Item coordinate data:
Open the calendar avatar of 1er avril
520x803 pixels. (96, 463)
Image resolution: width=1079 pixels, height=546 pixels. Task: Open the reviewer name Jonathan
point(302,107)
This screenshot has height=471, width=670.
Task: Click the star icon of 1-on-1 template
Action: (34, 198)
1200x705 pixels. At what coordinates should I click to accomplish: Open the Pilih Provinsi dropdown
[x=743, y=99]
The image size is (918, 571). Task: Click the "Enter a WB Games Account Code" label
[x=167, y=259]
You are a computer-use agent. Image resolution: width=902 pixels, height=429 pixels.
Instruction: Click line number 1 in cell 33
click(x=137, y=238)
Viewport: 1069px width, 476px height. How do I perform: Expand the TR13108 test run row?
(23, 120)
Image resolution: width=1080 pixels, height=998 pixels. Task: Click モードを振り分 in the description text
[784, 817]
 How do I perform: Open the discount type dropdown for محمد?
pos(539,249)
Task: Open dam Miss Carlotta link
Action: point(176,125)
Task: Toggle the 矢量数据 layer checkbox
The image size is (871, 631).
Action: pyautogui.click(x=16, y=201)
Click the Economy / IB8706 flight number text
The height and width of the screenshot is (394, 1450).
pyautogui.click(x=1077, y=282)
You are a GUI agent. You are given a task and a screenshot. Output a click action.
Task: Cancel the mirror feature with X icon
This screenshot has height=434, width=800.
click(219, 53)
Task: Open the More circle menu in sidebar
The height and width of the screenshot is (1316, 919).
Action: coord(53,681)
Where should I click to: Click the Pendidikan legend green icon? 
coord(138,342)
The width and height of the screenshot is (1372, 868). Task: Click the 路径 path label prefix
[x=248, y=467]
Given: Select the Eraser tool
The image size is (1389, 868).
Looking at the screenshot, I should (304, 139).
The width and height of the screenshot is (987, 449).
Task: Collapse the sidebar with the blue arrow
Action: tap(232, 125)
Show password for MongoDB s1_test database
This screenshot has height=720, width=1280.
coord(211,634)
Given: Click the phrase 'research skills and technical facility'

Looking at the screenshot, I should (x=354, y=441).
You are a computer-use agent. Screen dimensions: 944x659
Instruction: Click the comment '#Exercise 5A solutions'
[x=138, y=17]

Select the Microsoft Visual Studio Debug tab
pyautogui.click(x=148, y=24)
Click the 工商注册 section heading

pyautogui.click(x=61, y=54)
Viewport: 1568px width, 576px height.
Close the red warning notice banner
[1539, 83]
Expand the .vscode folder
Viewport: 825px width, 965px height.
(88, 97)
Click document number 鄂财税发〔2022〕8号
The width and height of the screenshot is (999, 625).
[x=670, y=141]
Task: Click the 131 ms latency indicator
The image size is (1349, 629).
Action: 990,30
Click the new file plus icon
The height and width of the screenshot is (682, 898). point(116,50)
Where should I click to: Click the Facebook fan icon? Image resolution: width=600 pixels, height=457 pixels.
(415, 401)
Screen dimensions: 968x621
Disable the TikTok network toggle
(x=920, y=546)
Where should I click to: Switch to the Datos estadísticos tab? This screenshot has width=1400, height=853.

## Task details
List each line of the items above that contains the word "label", copying every such line in full.

## Output of the exercise
The image size is (918, 571). Task: Click the "Enter a WB Games Account Code" label
The width and height of the screenshot is (1372, 868). Task: Click the 路径 path label prefix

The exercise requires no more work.